**Selected passage**

────────────────

In essence soft skills don’t come out of the blue. They are not acquired through etiquette lessons or parties. They consist of observing people, studying their peculiarities, the ability to understand their needs, even when they themselves cannot clearly articulate what they want. Working out these skills is no easier than professional skills. Our habit of talking about them as if they were unimportant and meant nothing, denying their value and taking them outside the professional sphere only harms us. When the need comes to perform certain tasks, it quickly turns out that it is not so simple and primitive without certain soft skills.

So what’s the solution?

The solution is quite simple: we have to start treating soft skills as serious professional skills, value them not less than hard ones. Companies should train people and hire those who have already mastered soft skills. Generally, in this case, we can do everything that we do to acquire all other fundamental skills.

To start with, we have to make sure that we have an appropriate vocabulary to speak about soft skills. It is quite hard to value something that doesn’t even have a name. Typical tasks that require soft skills and often fall out of the vision include: providing everyone with an opportunity to have a general idea of what is happening with a project at the moment, developing a common vocabulary for basic technical concepts so that anyone could explain them, making sure that everyone has a voice, and important concerns do not remain unspoken, and all participants understand their personal interest in the project and consider its success as their own.

These are all standard questions in various professional fields, from project management to user experience research, and they all have to do with hard skills. However, if the team treats them all neglectfully, not like the key success factors, the case could end in disaster: missed deadlines, unsynchronized work, sabotage, minute bugs, and mistakes.

If we treat such things as important, rather than third-party components of the project, any team member should have a general idea about them in order to be able to at least assess their significance, even if he does not deal with them. They should be considered as a basis for individual roles in a team, on a par with front-end, back-end or security, and distributed among specific people.

It’s not a problem if every engineer will not have the necessary skills to perform all these duties. Moreover, it is highly unlikely that there is a person who can handle the complete list. However, pretending that soft skills don’t exist and are not taken into account in any case, can be harmful to the company’s work.

────────────────

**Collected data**
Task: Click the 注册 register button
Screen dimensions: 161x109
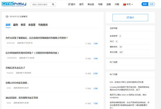Action: (x=152, y=4)
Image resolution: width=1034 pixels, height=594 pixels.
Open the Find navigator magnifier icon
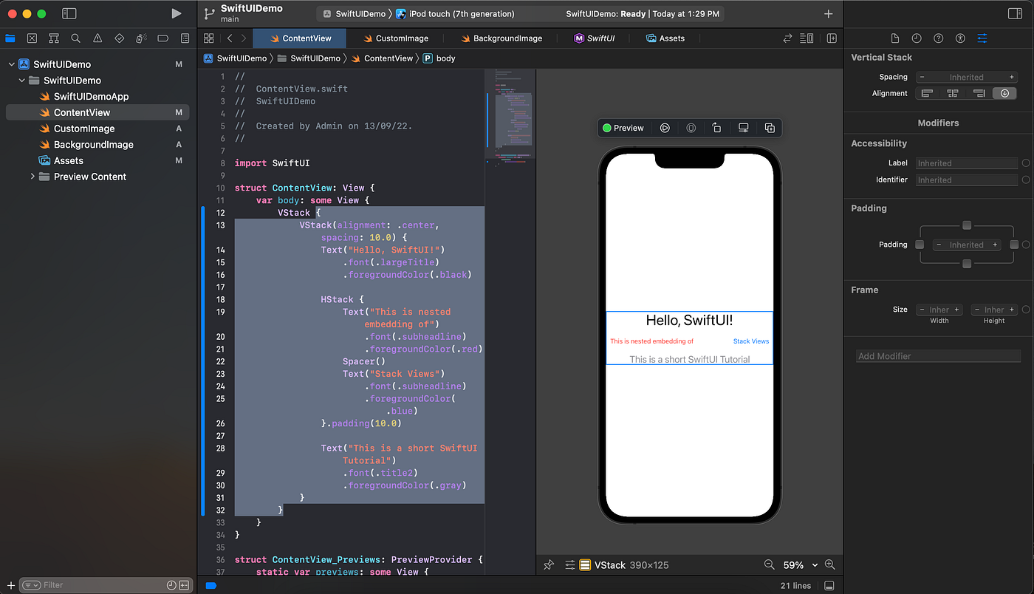[x=76, y=38]
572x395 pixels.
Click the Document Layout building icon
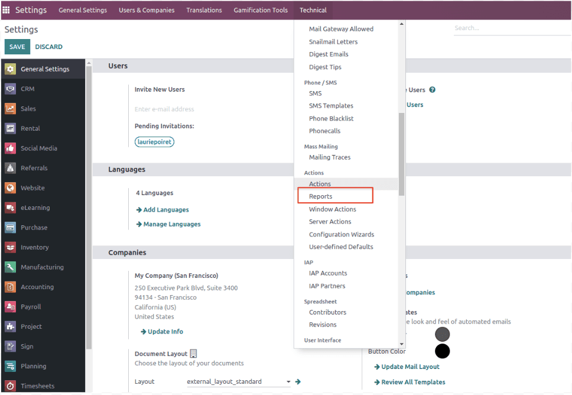(x=194, y=354)
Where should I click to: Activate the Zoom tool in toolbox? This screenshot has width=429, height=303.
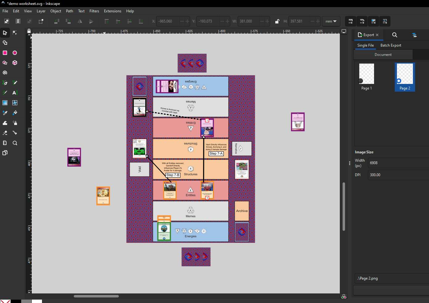15,143
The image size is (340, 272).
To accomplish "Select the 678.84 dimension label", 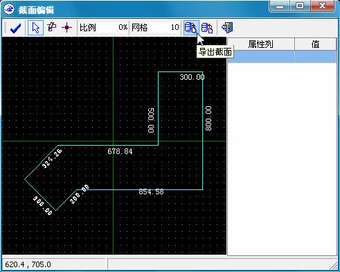I will pyautogui.click(x=120, y=151).
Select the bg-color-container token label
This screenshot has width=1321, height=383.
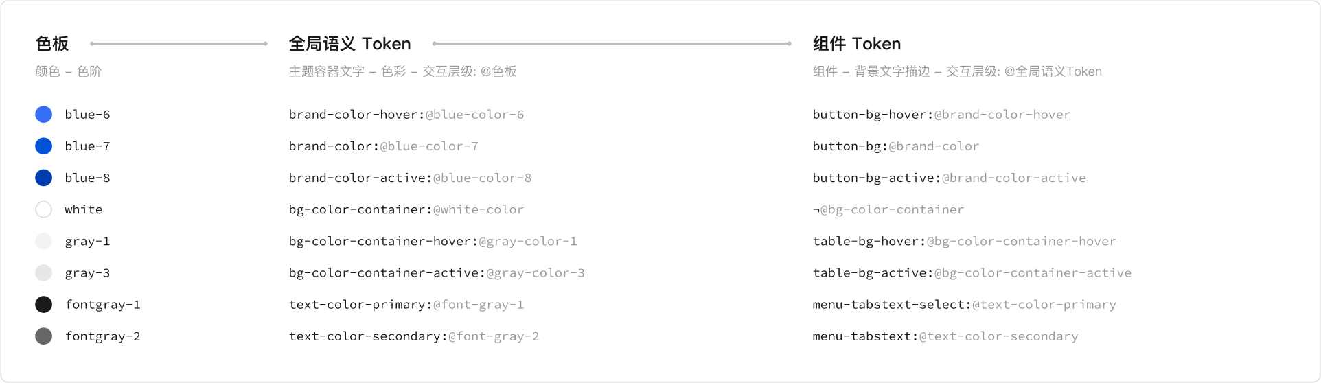pos(359,209)
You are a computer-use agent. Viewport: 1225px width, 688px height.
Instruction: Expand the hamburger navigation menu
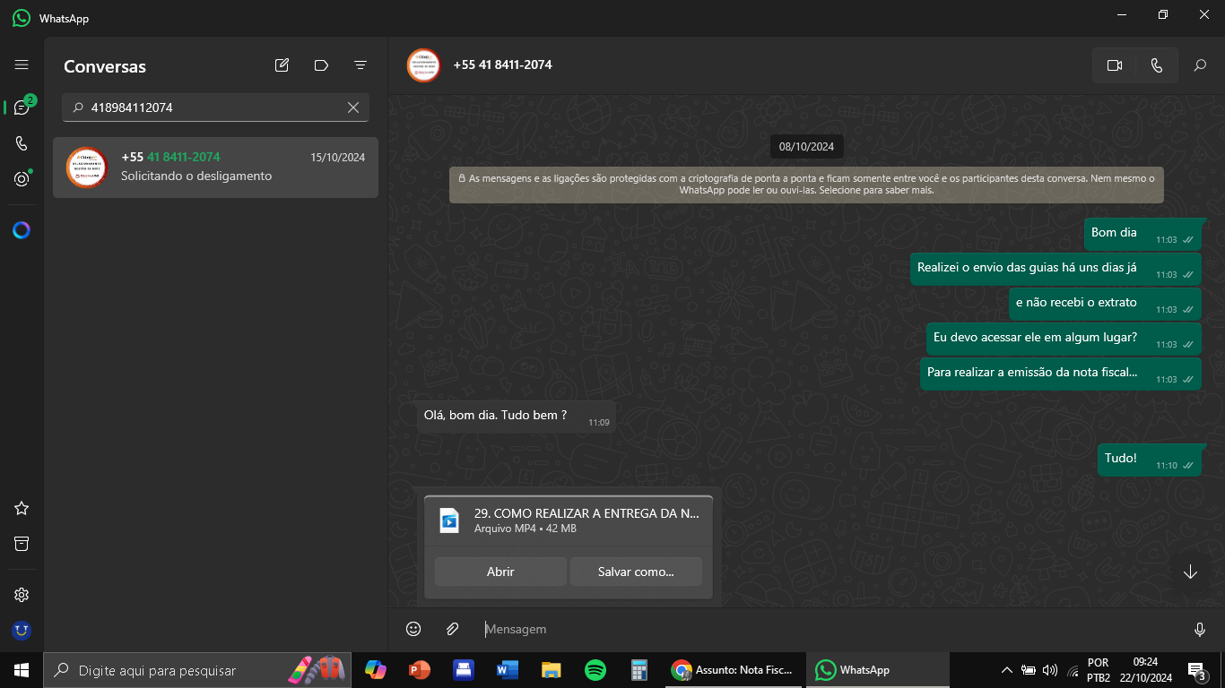point(22,65)
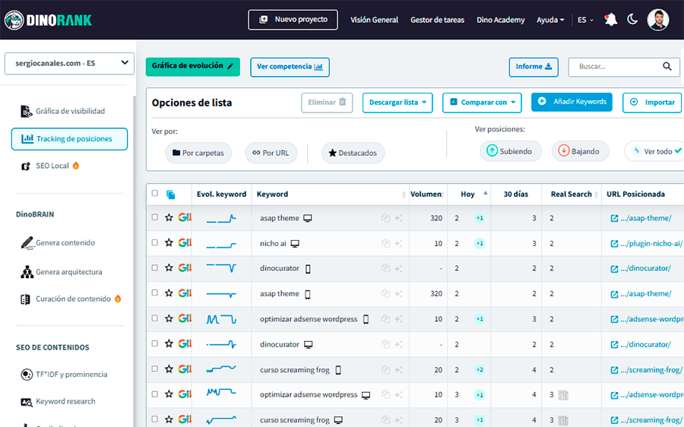Tick checkbox for first 'asap theme' row
This screenshot has height=427, width=684.
155,218
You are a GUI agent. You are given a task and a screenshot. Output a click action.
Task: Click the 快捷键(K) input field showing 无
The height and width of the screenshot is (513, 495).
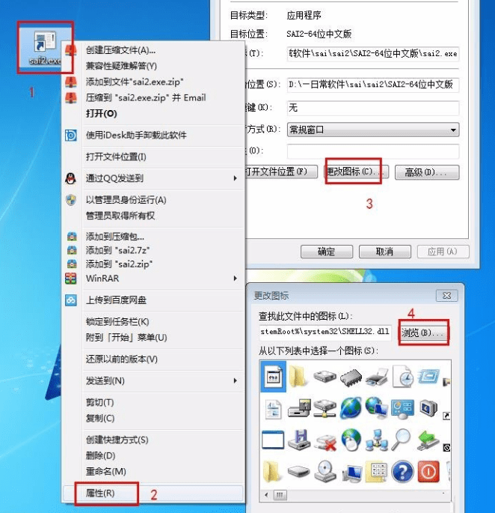tap(373, 108)
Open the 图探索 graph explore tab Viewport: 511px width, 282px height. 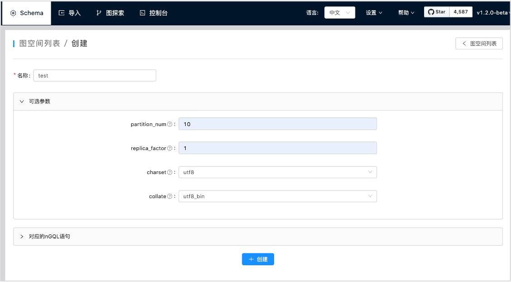[110, 13]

────────────────

**Exercise directions**
Reproduce the part of the soft skills passage from "If we treat" up to and including "the company’s work.".

**Task answer**
If we treat such things as important, rather than third-party components of the project, any team member should have a general idea about them in order to be able to at least assess their significance, even if he does not deal with them. They should be considered as a basis for individual roles in a team, on a par with front-end, back-end or security, and distributed among specific people.

It’s not a problem if every engineer will not have the necessary skills to perform all these duties. Moreover, it is highly unlikely that there is a person who can handle the complete list. However, pretending that soft skills don’t exist and are not taken into account in any case, can be harmful to the company’s work.